::: EXTRACT

Then the world came to Starcross in dramatic fashion.

Word of their work had spread quickly and, in 1990, Brother Toby was invited to visit Romania by international organizations that were discovering the extent of the AIDS epidemic in that country, recently freed from Communism and the horrific Ceausescu regime.

Followed by TV cameras from ABC News, Brother Toby visited orphanages filled with AIDS and HIV children. In one, he came upon an emaciated, pale child who held up her arms to him in her crib and he picked her up and she hugged him.

The cameras caught it all. And that meeting with Dana-Rica became the salient feature of a Peter Jennings special on Romania and the epidemic.

With the continued interest from national TV - a couple of specials, one filmed at Annapolis - there was financial support from all over the world for the Morning Glory project. Never had the community enjoyed such success.

::::::

(EXERCISE SET):
[1] Decide whether each statement agrees with the Starcross passage: (a) Brother Toby was invited to Romania in 1990; (b) the TV cameras that followed him came from CBS News; (c) one of the national TV specials was filmed at Annapolis. Answer yes or no for each and quote the words of the passage that settle it.
[2] Set down word for word the part of the Starcross passage that begins at the words "With the continued" and stops after the words "enjoyed such success.".
The rows come from a separate source unrelated to the Starcross passage.

::: RECORD SET

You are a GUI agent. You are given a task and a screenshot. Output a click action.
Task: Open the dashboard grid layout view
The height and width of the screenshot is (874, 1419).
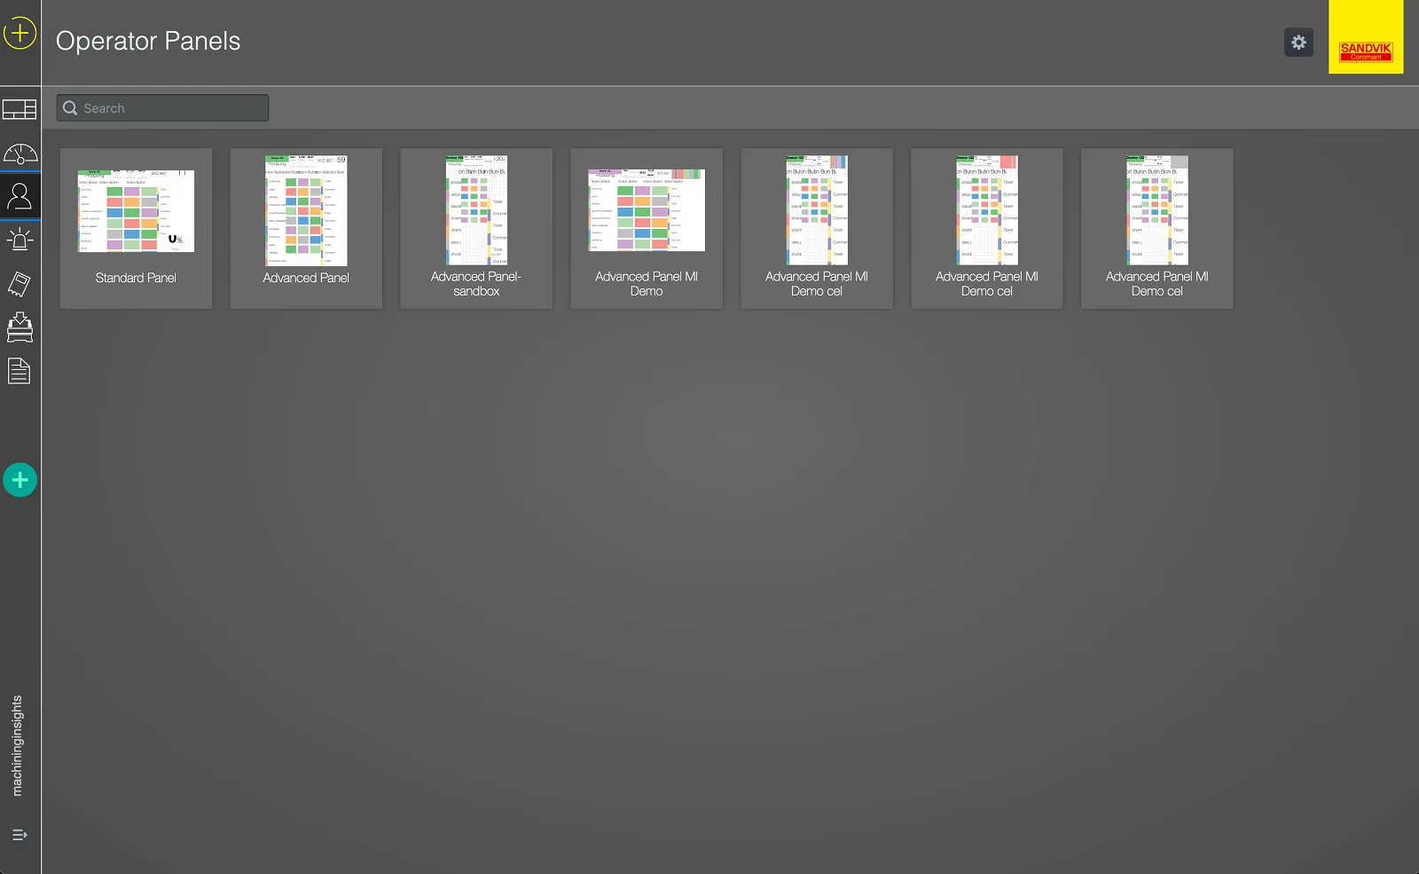tap(20, 109)

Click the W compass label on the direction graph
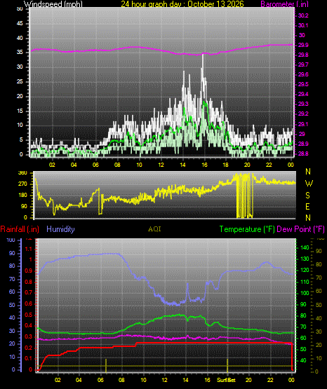tap(309, 184)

::::::

(SOLUTIONS PER TASK):
[1]
(a) Yes: "in 1990, Brother Toby was invited to visit Romania"
(b) No: "Followed by TV cameras from ABC News"
(c) Yes: "one filmed at Annapolis"

[2]
With the continued interest from national TV - a couple of specials, one filmed at Annapolis - there was financial support from all over the world for the Morning Glory project. Never had the community enjoyed such success.